An urban economics and housing expert explains the truth about rent control

Tenants urge Assembly members to repeal Costa Hawkins -- which is not part of the CASA agenda. Housing Rights Committee photo via Twitter

Editors note: This is the testimony Professor Peter Dreier gave June 21 at a joint hearing of the state  Senate Judiciary Committee and the Assembly Committee on Housing and Community Development. 

My name is Peter Dreier. I am the Dr. E.P. Clapp Distinguished Professor of Politics, and chair of the Urban and Environmental Policy Department, at Occidental College. Before joining the Occidental faculty in 1993, I served for nine years as Director of Housing at the Boston Redevelopment Authority and senior policy advisor to Boston Mayor Ray Flynn. I earned my Ph.D. at the University of Chicago. I’ve written three books on urban policy and published many articles about housing policy for a wide range of publications, including the Harvard Business Review, Real Estate Finance Journal, Housing Policy Debate, the Journal of the American Planning Association, and many others.I’ve received research funding from, and been a consultant to, many organizations, including the U.S. Department of Housing and Urban Development, the Ford Foundation, the Eisenhower Foundation, the Haynes Foundation, the U.S. Conference of Mayors, the MacArthur Foundation, and others. I’ve served on many task forces on housing and economic development and currently serve on the Los Angeles Revenue Commission. In 1993, the Clinton administration appointed me to the Advisory Board of the Resolution Trust Corporation (RTC), the agency responsible for cleaning up the Savings-and-Loan mess.

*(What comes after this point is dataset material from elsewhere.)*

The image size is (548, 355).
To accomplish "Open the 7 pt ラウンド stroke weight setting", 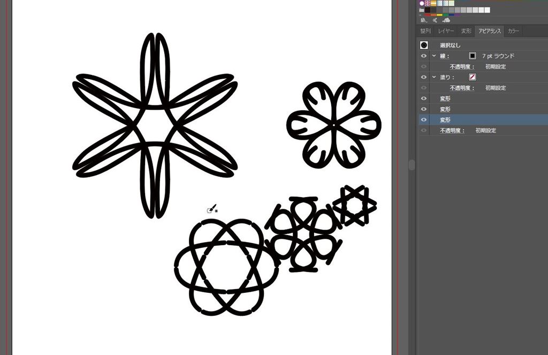I will click(498, 56).
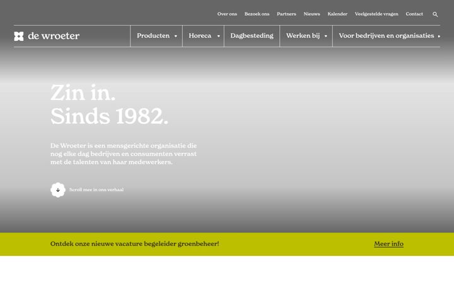Viewport: 454px width, 283px height.
Task: Click Meer info in the yellow banner
Action: (388, 244)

Tenants urge Assembly members to support tenant rights. Housing Rights Committee photo via Twitter

I’m here today to discuss California’s severe housing crisis, the consequences of that crisis for its economy and its residents, and what can be done to address it. Because of the limited time I have to speak today, I will focus most of my remarks on the proposal to repeal the Costa-Hawkins Act, about which I’ve written a great deal. But first I’d like to put that issue in broader context.

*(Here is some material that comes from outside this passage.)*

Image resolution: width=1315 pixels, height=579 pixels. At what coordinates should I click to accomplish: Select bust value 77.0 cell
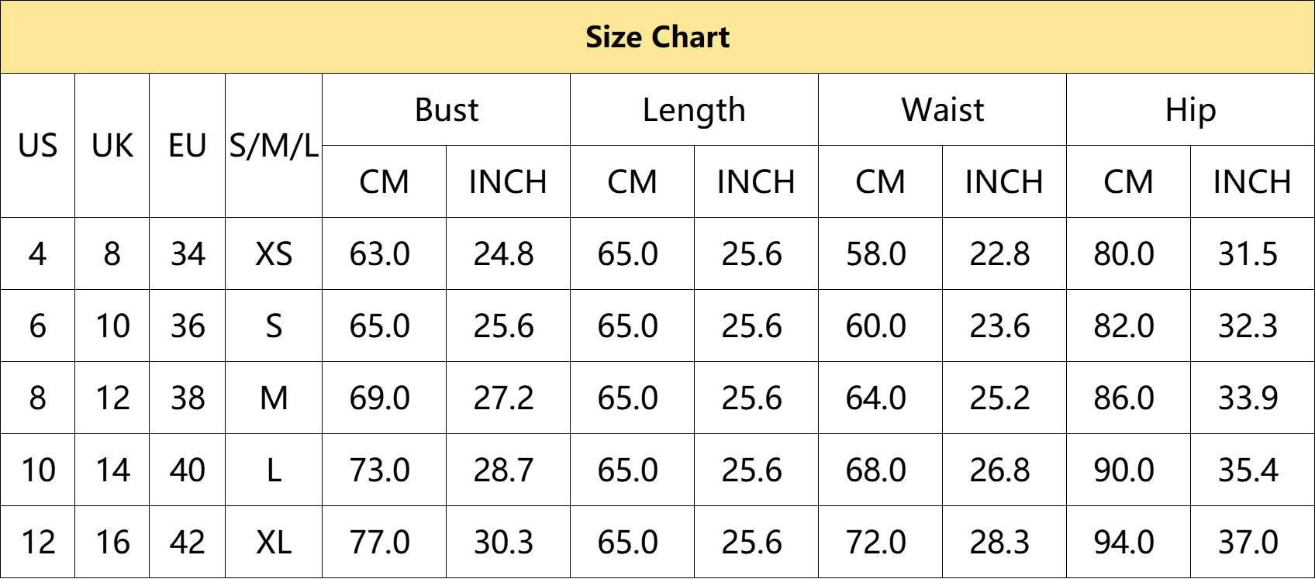[x=385, y=542]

California’s Housing Crisis

Forty-three percent of all households in America (51 million households) don’t earn enough to afford a monthly budget that includes housing, food, child care, health care, transportation and a cell phone, according to a new study by the United Way. Of all those basic necessities, housing is the most expensive. The worst states are California and Hawaii, where 49 percent of families are struggling to make ends meet. And in California, housing is the biggest reason why so many families can’t make ends meet.

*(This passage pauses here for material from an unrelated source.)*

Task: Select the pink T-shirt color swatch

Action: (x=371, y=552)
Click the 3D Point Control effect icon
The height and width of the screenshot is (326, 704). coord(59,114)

Along with Hawaii, California has the worst housing crisis of any state in the country. Its home prices and rents are far above the national average and higher than those in all other states except Hawaii.

Nationwide, 57 percent of households can afford a median-priced home. But only 31percent of California households could afford to purchase the $538,640 median-priced home in the first quarter of this year. A minimum annual income of $111,500 was needed to make monthly payments of $2,790, including principal, interest, and taxes on a 30-year fixed-rate mortgage at a 4.44 percent interest rate.

Because home prices have escalated much faster than incomes, California’s homeownership rate is declining and the percentage of Californians who rent is increasing. The percentage of renters among California households increased from 42.6 percent to 45.9 percent between 2010 and 2016.

As a result, a growing number of middle-income Californians are now renters and may remain renters for many years. They are competing with working-class and low-income renters for the scarce supply of rental housing. Not surprisingly, this had led to dramatic rent increases as well as the displacement of many working-class families, low-income families and senior citizens. Sometimes this is called “gentrification” and it is accelerating across California, not just in most expensive coastal cities.

Moreover, rents have been rising much faster in California than in the rest of the country. Between 2000 and 2016, rents in California increased 85 percent while median household income increased by 43 percent. In other words, rents increased twice as fast as household income. (Incomes for tenant households rose by 48 percent during that period).

In California, the Fair Market Rent (FMR) for a two-bedroom apartment is $1,699. In order to afford this level of rent and utilities — without paying more than 30 percent of income on housing — a household must earn $5,665 a month or $67,976 a year. Assuming a 40-hour work week, 52 weeks per year, this level of income translates into an hourly Housing Wage of $32.68. (Only Hawaii’s Housing Wage — $36.14 – is higher).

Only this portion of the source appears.